U.S. Court of Appeals for the Ninth Circuit, 2005

United States v. Estrada-Lugo

United States v. Estrada-Lugo
U.S. Court of Appeals for the Ninth Circuit · Decided May 23, 2005 · Kleinfeld
132 F. App'x 716

United States v. Estrada-Lugo

Opinion of the Court

MEMORANDUM **

Defendant Jose Abraham Estrada-Lugo appeals from his sentence for illegal reentry after deportation, in violation of 8 U.S.C. § 1326(a), with a sentencing enhancement under 8 U.S.C. § 1326(b).

1. We have jurisdiction because the district court’s oral statements conflict with the plea agreement’s waiver of the right to appeal the sole issue here, which is whether Defendant’s conviction for negligent homicide is, or is not, an aggravated felony. See United States v. Buchanan, 59 F.3d 914, 917-18 (9th Cir. 1995) (holding that, when the court’s oral statements in the plea colloquy conflict with the written agreement, the court’s oral statements control). When the court asked Defendant whether he agreed to be bound by “all” the terms of the written agreement, defense counsel interjected and specifically excepted the characterization of negligent homicide as an aggravated felony, a matter as to which the prosecution and defense had “agreed to disagree.” The court then asked whether Defendant agreed to be bound by “the remaining” terms of the written agreement, and he answered “yes.” The plea agreement did not specify the sentencing level that applied to negligent homicide, but only to ranges that applied to various categories.

2. As the government properly concedes, negligent homicide is not a crime of violence warranting the 16-level enhancement that the district court imposed here. Leocal v. Ashcroft, — U.S. -, ——-, 125 S.Ct. 377, 384, 160 L.Ed.2d 271 (2004).

REVERSED and REMANDED for re-sentencing.

This disposition is not appropriate for publication and may not be cited to or by the courts of this circuit except as provided by Ninth Circuit Rule 36-3.

Dissenting Opinion

KLEINFELD, Circuit Judge,

dissenting.

I respectfully, and reluctantly, dissent.

At the change of plea colloquy, the defense and prosecution brought out that there was a disagreement about whether the criminal conviction was an aggravated felony and the magistrate judge made sure that the defendant understood that there was a disagreement, that it would be submitted to the district judge for decision at sentencing, and that he would not be able to appeal the district judge’s decision because his plea agreement waived his right to appeal.

It is true that at the sentencing, defense counsel and the district judge, who did not preside at the change of plea, seemed to be under the impression that the issue might have been reserved from the waiver, so that it could be appealed, but it plainly was not. This ambiguity or confusion at sentencing cannot operate backwards to inject an ambiguity that was not there in the *718sentencing agreement and the change of plea colloquy. There was no upward departure or other deviation from the plea agreement, the defendant was sentenced in accord with it and the only dispute was over a legal interpretation, which was waived.

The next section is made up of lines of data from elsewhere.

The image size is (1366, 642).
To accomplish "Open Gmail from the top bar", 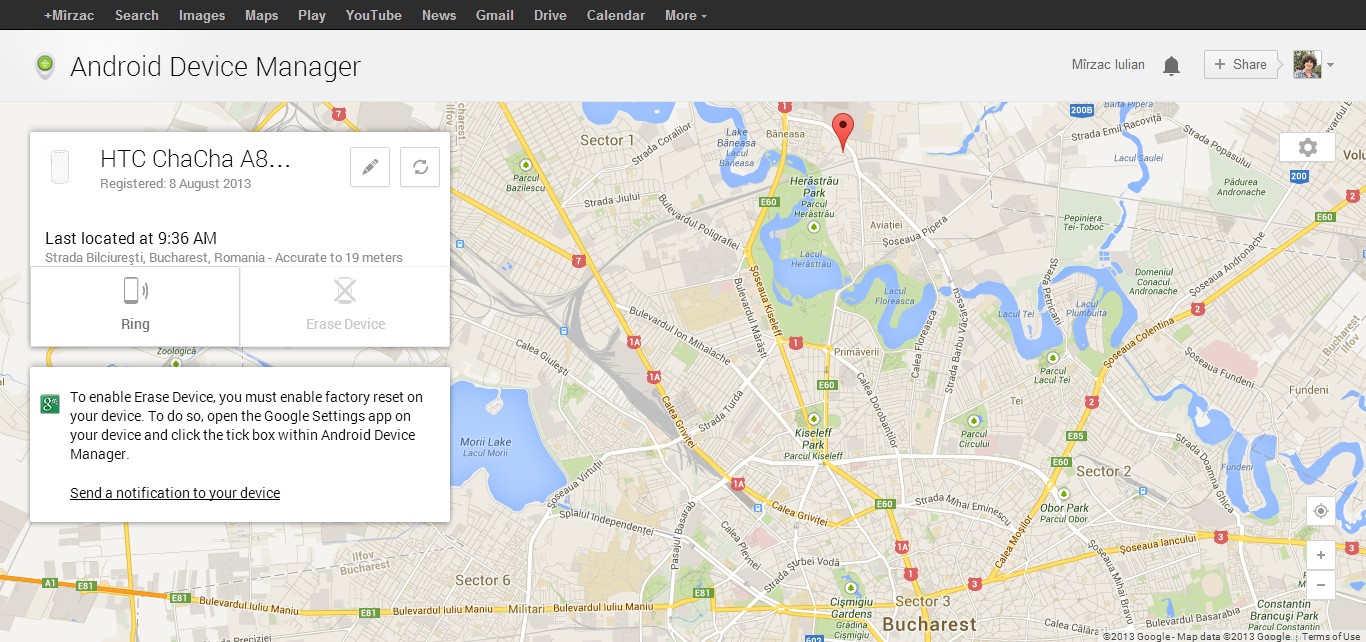I will pyautogui.click(x=494, y=15).
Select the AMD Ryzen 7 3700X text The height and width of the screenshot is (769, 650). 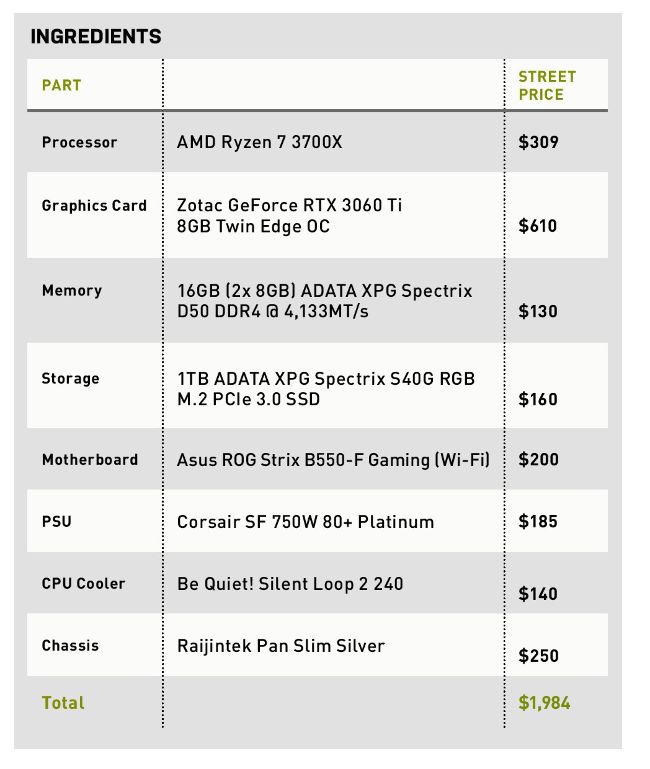coord(259,142)
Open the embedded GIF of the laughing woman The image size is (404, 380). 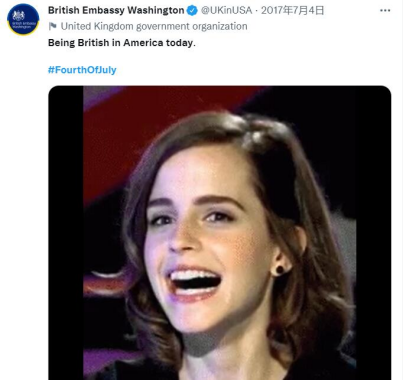click(x=220, y=233)
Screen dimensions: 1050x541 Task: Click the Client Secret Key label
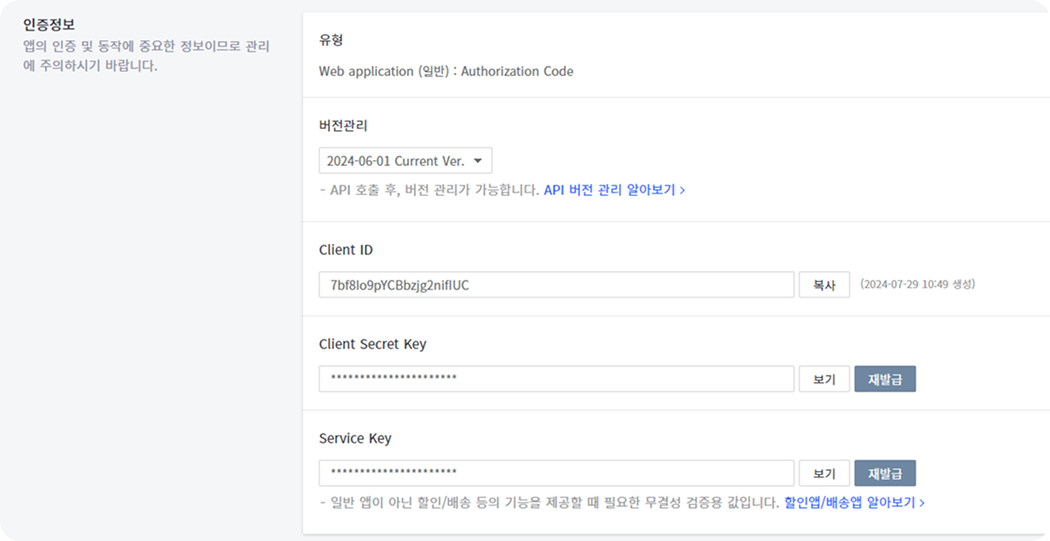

My dissent is reluctant because, although the law required us, in my view, to hold the defendant to his waiver, there is no injustice in the reversal and remand. The crime that was determined to be an aggravated felony has subsequently been held not to be, by the Supreme Court in Leocal v. Ashcroft.1 Thus this is a case where the defendant waived his right to what would have been a good appeal.

. Leocal v. Ashcroft, 543 U.S.-, 125 S.Ct. 377, 382-83, 160 L.Ed.2d 271 (2004).